Director: Gary Winick
Cast: Jennifer Garner, Mark Ruffalo, Judy Greer, Andy Serkis, Kathy Baker, Shana Dowdeswell, Jack Salvatore, Jr.

(Columbia; US theatrical: 23 Apr 2004; 2004)

"Demons Closing in on Every Side"

13 Going on 30 is best when it’s adorable. Put another way, it’s most effective and most fun when Jennifer Garner acts like she’s 13. The story that gets her to that point is contrived, of course, but it’s hard to care about that when you’re watching her eyes widen as she looks down to “discover” her bouncy new breasts, or galumph across a room bursting with combined nervousness and delight. As Jenna, Garner embodies a joy that’s all too rare on recent movie screens, in adults or kids.

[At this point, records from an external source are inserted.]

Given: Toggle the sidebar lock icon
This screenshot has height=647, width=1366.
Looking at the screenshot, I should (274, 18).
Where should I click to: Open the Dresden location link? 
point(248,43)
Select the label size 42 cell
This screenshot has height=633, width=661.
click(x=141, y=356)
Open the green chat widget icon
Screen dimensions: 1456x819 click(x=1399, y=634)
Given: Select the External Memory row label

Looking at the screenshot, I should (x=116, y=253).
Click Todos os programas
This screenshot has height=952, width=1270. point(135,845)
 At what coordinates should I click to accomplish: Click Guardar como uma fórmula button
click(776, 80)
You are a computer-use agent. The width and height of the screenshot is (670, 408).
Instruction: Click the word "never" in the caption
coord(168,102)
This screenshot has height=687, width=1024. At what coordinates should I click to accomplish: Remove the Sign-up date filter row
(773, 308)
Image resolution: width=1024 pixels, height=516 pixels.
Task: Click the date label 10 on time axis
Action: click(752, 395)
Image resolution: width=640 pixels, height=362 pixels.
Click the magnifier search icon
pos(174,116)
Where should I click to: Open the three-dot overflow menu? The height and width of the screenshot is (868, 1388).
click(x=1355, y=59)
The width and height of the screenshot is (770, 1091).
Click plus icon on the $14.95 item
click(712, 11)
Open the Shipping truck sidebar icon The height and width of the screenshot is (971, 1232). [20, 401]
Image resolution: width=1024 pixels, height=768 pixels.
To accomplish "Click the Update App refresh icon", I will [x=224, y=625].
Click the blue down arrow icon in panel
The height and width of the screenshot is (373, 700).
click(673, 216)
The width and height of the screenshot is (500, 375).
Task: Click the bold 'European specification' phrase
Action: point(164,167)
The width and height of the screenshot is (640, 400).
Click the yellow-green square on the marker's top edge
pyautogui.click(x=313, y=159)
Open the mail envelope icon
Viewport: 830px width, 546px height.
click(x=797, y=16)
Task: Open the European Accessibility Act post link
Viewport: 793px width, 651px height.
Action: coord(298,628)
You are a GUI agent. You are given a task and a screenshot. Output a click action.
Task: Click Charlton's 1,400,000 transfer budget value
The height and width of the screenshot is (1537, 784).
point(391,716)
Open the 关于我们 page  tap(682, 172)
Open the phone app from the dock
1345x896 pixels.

The frame for her charms goes like this: Jenna is suddenly awakened from her 13-year-old incarnation (Shana Dowdeswell) into a 30-year-old body (Garner), stunned to see her adult body and apartment full of designer furniture and expensive outfits. She also finds, much to her horror, that she has a “boyfriend,” a self-absorbed galoot of a New York Ranger (Samuel Ball) who’s wandering around her apartment with only a towel around his waist. “Gross!” she sputters, rushing out the door in her nightgown and a pricey jacket she grabs on her way to the elevator of her fancy high rise apartment building.


Jenna’s confounding initiation occurs just after her younger self has made a fairy-dusted wish to be grown up and popular (inspired by the catchy title of a women’s magazine article, “30, Flirty, and Thriving”). The occasion for the dusting is her 13th birthday, a present from her best friend and next-door neighbor Matt (Jack Salvatore Jr.). He wants only to make her happy, even if it means understanding that she prefers the company of the snotty girls, especially the super-selfish Tom-Tom (Alexandra Kyle), to him.


The girls arrive at the “party,” scheming to exploit Jenna’s willingness to write a class project for them, while she bobbles about like a puppy dog, eager to please at any cost. Matt (whose point of view secures your own sympathy for Jenna, even when she’s less than sensitive to his needs) can only watch in horror as the girls Jenna wants so desperately to please abuse her trust, tell her they’re playing a “game,” and leave her waiting for them, blindfolded in a dark closet.


Their cruelty is compounded by Jenna’s previous ultimate cuteness, again viewed through Matt’s doting and unnoticed gaze. He spots her energetic preparations for her party, including her rehearsing the steps to the video for “Thriller.” This image—Jenna emulating Michael Jackson in 1987—is revisited a few scenes later, after she has begun to assimilate into her 30-year-old life. As her initial excitement at being a grown-up wears off, Jenna starts feeling pressured by her career and oh yes, that romance with the hockey player. (Garner’s elaborate gasping and cringing when he begins to disrobe recall Lucille Ball’s charismatic comedy.)


Attending yet another party, this time promoting her magazine, Poise, Jenna is enjoined by her boss (Andy Serkis, in the flesh, without digital effects) to liven up the proceedings: everyone is white, skinny, and bored. Jenna knows just the thing: she approaches the DJ (the only black man in the room) and asks him to play “Thriller.” Within minutes, she has all the self-conscious stiffs dancing those ingenious monster steps along with her.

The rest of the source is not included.